Source: Sunday Business Post
As outsourcing and managed services evolve, industry insiders reckon that successful partnerships are based more on strategic relationships than cost savings. Ian Campbell explores a changing landscape.
In 2008, outsourcing and managed services will reach a tipping point and there will be accelerated change and innovation, as more providers step up their activity around new delivery models, according to analyst firm Gartner.
Gartner believes this will occur around infrastructure, application and business process offerings, but there will also be a move towards software-as-a-service - driven by leading vendors such as Microsoft and SAP.
Ireland is a country of small to medium enterprises (SMEs), where a full-blown outsourcing contract - like the HP and Bank of Ireland deal - was always going to be the exception rather than the rule.

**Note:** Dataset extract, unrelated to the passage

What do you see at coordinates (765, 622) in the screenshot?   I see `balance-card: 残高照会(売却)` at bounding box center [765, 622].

The evolution of selective outsourcing could, however, shake up a fast-growing segment, where more and more players have come to market with a managed service proposition.

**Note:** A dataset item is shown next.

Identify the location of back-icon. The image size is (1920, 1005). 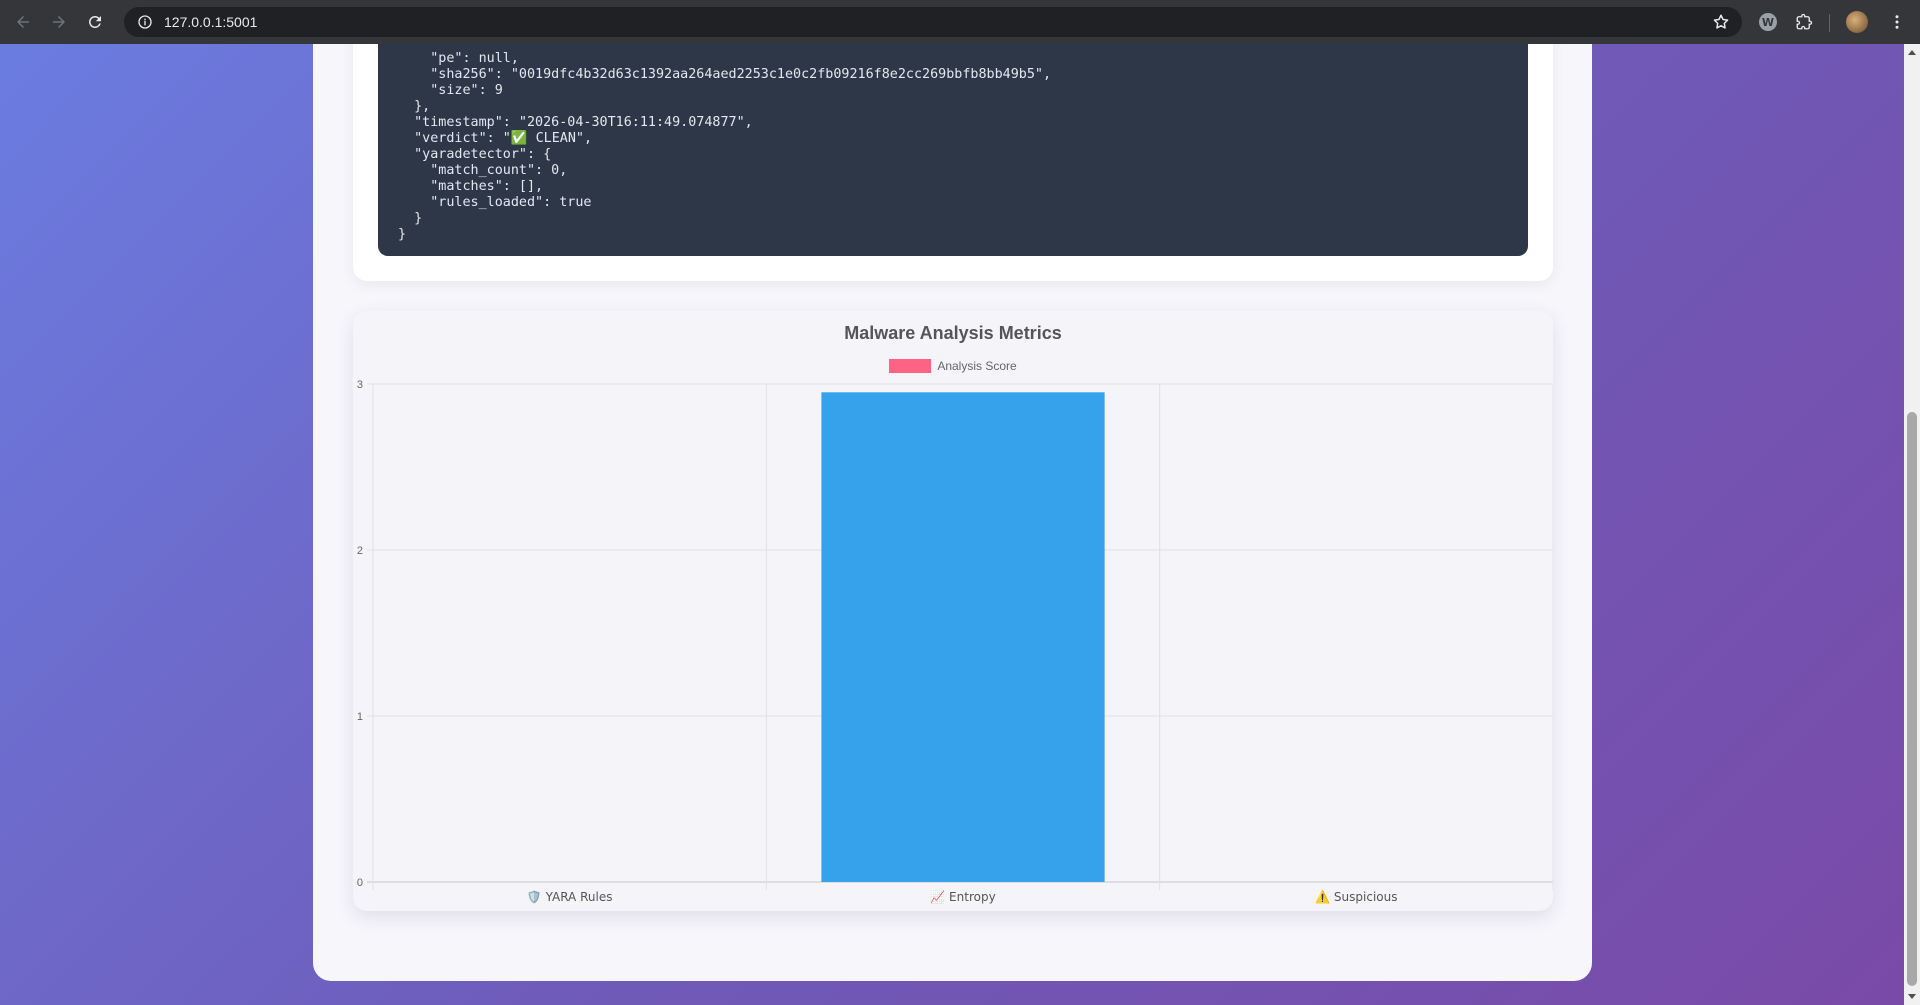
(23, 22).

For the customers - small and medium-sized organisations upwards - more competition and improved delivery will reinforce the growing confidence they have for entrusting the information and communication technology (ICT) parts of their business to a third-party.
The model has evolved around classic functions, such as the service desk, remote monitoring and infrastructure and application management.
These managed services have helped organisations tighten their control on in-house ICT resources, letting them concentrate on their core business, while leveraging best-of-breed technology skills and competencies from outside firms.
If Gartner's prediction holds fast, an ability to differentiate the managed service offering will become crucial for Irish providers. At Ergo, an IT services company that first dipped its toe in managed services a decade ago, the business is based around infrastructure, networks, applications and business process outsource development.
John Purdy, managing director, Ergo, acknowledges there is more competition, but points out that it isn't necessarily good for the customer. “The space has become more crowded with people driving the costs down and the value out of it,” he said.
“The IT industry is its own worst enemy; everything is driven down to a commodity level, which is a dangerous place to be when you are trying to deliver service-centric solutions.”
Keen to distance his company from what he describes as “pure tin providers'‘ - who see managed services as an opportunity without necessarily having the skills to deliver what is required - Purdy was clear on how Ergo differentiates.
“In order to deliver serious managed service and outsourcing benefits, there has to be a different business approach. It's not about providing kit; our people go in and they understand the business needs of the client. Business analysis and scoping is critical.”
An engagement should be a partnership relationship, according to Purdy, established to change behavioural habits and the way processes work.